The records of history are invaluable in helping us build a complete picture of where we’ve been and form a guide of where we want to go. Learning from what we did right and what we did wrong are key elements of human progress.

It’s that perspective that makes efforts to examine how racial covenants affected the formation of Mankato-North Mankato neighborhoods a worthwhile project.

A coalition spearheaded by the Greater Mankato Diversity Council will be examining clauses put in residential property contracts that prohibited people of color from buying houses in certain areas decades ago. Local advocates began a partnership earlier this year with the University of Minnesota’s Mapping Prejudice Project. Those university cartographers and geographers already have put together an outline of how racial housing codes affected how Minneapolis neighborhoods were formed.

A less diverse and much smaller city, Mankato-North Mankato may not turn out to have the same pattern of discrimination that the Minneapolis mapping revealed, but it’s important to know what happened here from about 1910 to the 1960s when those covenants were used.

Whatever researchers and volunteers find while digging through housing records, it’s a sure thing they will find some evidence of formalized discrimination. Blue Earth County Commissioner Colleen Landkamer said she’s heard from friends who recently sold their house and discovered language in their property agreements that only allowed the home to be sold to Caucasians.

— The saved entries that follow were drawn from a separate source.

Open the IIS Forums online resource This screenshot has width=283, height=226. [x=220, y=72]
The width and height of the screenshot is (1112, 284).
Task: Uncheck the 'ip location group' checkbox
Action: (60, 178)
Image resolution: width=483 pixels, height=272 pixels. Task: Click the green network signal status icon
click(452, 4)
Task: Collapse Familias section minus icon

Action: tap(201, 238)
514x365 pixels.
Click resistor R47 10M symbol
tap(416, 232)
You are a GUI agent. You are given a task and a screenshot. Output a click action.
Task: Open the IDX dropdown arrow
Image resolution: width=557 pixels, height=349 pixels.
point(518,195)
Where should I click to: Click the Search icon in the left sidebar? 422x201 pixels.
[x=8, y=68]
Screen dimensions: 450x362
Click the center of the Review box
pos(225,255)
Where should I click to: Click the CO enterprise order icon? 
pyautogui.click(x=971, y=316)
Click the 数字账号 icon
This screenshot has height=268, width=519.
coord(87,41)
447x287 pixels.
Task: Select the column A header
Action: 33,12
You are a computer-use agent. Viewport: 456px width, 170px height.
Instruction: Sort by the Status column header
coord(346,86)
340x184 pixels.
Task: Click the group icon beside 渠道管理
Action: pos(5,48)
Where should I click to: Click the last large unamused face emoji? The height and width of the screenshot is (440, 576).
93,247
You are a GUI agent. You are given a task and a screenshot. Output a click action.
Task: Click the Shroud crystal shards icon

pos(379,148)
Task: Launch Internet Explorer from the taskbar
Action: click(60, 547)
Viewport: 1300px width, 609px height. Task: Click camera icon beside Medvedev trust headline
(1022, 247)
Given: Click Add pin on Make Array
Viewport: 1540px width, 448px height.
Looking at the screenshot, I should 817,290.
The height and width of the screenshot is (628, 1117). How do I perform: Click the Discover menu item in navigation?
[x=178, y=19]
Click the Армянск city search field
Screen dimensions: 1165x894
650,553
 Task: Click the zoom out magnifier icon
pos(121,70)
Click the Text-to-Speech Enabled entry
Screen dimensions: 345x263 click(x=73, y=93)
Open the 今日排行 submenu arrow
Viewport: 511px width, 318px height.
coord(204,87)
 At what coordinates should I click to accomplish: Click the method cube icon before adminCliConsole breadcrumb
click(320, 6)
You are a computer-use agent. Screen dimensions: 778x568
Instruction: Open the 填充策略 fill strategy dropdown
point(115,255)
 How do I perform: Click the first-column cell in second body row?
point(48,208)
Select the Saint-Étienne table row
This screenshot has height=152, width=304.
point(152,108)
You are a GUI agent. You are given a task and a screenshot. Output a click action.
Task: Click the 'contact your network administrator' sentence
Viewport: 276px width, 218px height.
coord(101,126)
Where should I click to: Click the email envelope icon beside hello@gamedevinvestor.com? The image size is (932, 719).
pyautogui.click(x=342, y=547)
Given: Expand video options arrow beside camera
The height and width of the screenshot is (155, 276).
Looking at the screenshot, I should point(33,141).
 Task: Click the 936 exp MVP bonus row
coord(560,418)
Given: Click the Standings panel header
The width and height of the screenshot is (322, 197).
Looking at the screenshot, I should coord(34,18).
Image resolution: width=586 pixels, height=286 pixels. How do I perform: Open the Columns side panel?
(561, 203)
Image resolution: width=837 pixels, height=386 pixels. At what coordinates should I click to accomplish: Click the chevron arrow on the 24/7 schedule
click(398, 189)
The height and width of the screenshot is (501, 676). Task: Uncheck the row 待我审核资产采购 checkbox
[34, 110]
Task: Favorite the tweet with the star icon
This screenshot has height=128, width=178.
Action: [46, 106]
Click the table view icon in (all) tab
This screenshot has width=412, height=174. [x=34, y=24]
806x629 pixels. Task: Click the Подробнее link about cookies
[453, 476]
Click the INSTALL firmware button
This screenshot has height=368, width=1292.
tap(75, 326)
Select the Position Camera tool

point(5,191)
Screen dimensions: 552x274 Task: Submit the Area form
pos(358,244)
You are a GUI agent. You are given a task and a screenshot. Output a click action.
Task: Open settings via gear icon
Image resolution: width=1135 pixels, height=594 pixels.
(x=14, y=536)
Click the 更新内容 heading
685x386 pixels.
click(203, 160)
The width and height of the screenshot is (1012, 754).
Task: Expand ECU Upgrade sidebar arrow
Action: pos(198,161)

Diversity Council Executive Director Bukata Hayes makes clear why this historic research is important: “This is an extension of us as a community being intentional about reconciling our past.”

It’s the same philosophy that supports the action behind the St. Paul police chief wanting to eliminate language in the state constitution that says slavery is acceptable when used as a criminal punishment. The document is too important to retain an outdated law with such an ugly past.

This community has seen how important reconciling is when it comes to acknowledgment of how native people were treated during white settlement. Local historians have made deliberate efforts to paint a complete picture about the context of the U.S.-Dakota War and what led up to it. We also welcome Dakota horse riders and runners to Mankato every Dec. 26 when they gather to remember the 38 plus 2 who were hanged here in a mass execution after the 1862 war.

Knowing the history here and how it affected people of all races helps us to recognize society’s shortfalls and motivates us to strive to do better.